— BEGIN Selected passage —
Open asfimport opened 14 years ago
Shai Erera (@shaie) (migrated from JIRA)
On #2659 I'm already introducing a copy(Dir, File, File) which is overridden in FSDirectory to implement using ByteBuffers (like you did on copyTo(Dir). So which directories would benefit from that? RAM only (because NIO and MMap already use FSDir's impl)?
I'm generally +1 for adding such API, just wandering who's the immediate consumer of it.
Earwin Burrfoot (migrated from JIRA)
Bad link? The issue is closed already and no mentions of Directory in the patches.
Immediate consumer, just as I said - is all bulk-merging code. I.e. - instead of loading norms to a byte array and then writing them out, you do, roughly:
IndexInput normFile = ...;
IndexOutput newNormFile = ...;
newNormFile.write(normFile, offset, length);
I looked at FSDir and refreshed my memory. copyTo is implemented with channels and transferTo, I think new method will look quite similar.
Shai Erera (@shaie) (migrated from JIRA)
Sorry, too many issue these days. I meant #3529. I've removed FSDir.copyTo mehods and instead created Dir.copy(Dir, File, File). Still need to upload the patch, with those changes.
But aside from that, I think the API you're talking about is good.
Earwin Burrfoot (migrated from JIRA)
Ahem. Why did you remove them? :) The point was to have default impl on Directory and transferTo-optimized one on FSDirectory.
Ok, let's wait for your patch.
Shai Erera (@shaie) (migrated from JIRA)
The default impl still exist, only in the form of a single file copy instead of an entire directory. There were a couple of reasons to replace them:
You can still accomplish that by iterating on the dir yourself and copy the files that you want, only you can do that selectively, leas risky and rename them in the process.
Earwin Burrfoot (migrated from JIRA)
Ah. Actually there was two methods, one that copies entire directory, and another - selected files. The former is a legacy :) Only there for back-compat-loving folk to accept the patch.
Shai Erera (@shaie) (migrated from JIRA)
Yes, I'm aware of the two methods. The one which accepts a Collection of files is better, but it still didn't allow you to rename them in the process. And adding another Collection argument, and require that the two will align seemed unnecessary. So src.copy(dest, from, to) seemed to be enough.
Copying an entire Directory is used by Lucene code only in RAMDir when it's init'ed w/ a Directory. Besides that, the scenario of copying an entire Dir is not really clear when it's useful. So the single file copy gives you as much flexibility as you need, and less chances of making crucial mistakes.
Michael McCandless (@mikemccand) (migrated from JIRA)
I agree: we should only expose the per-file copyTo, ie, the Directory shouldn't "own" the iteration through a collection of files; the caller can do that.
Earwin Burrfoot (migrated from JIRA)
The only reason for keeping that iteration within Directory was to reuse the buffer. The savings are neglectable, I think.
Copying an entire Directory is used by Lucene code only in RAMDir when it's init'ed w/ a Directory.
So what? :) I used copying an entire Directory for backup purporses, then switched to copyTo(collection), to cherry-pick a single commit.
Still I agree with switching to single file copy+rename. Back-compat luckily went out of the window, so we can design better APIs :) Can we do this in a separate issue from #3529 ?
Shai Erera (@shaie) (migrated from JIRA)
— END Selected passage —
— BEGIN Available data —
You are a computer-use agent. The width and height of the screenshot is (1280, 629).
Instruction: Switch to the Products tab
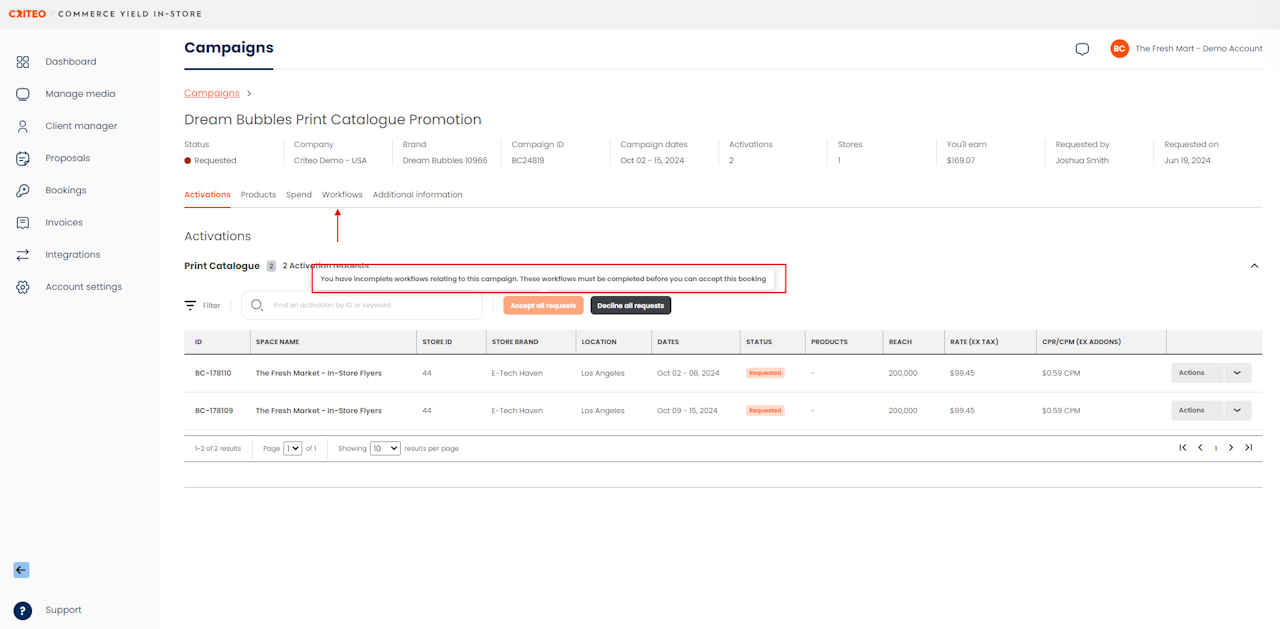258,195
— END Available data —
Tasks to perform »
• a. From the Directory copy thread, extract the passage starting at "The only reason" up to and including "a single commit.".
• b. Render this sentence from the Directory copy thread in Spanish: "The only reason for keeping that iteration within Directory was to reuse the buffer."
• c. In the Directory copy thread, where does Lucene code use copying an entire Directory?

Set of answers »
• a.
The only reason for keeping that iteration within Directory was to reuse the buffer. The savings are neglectable, I think.
Copying an entire Directory is used by Lucene code only in RAMDir when it's init'ed w/ a Directory.
So what? :) I used copying an entire Directory for backup purporses, then switched to copyTo(collection), to cherry-pick a single commit.

• b. La única razón para mantener esa iteración dentro de Directory era reutilizar el búfer.

• c. Only in RAMDir, when it is initialized with a Directory.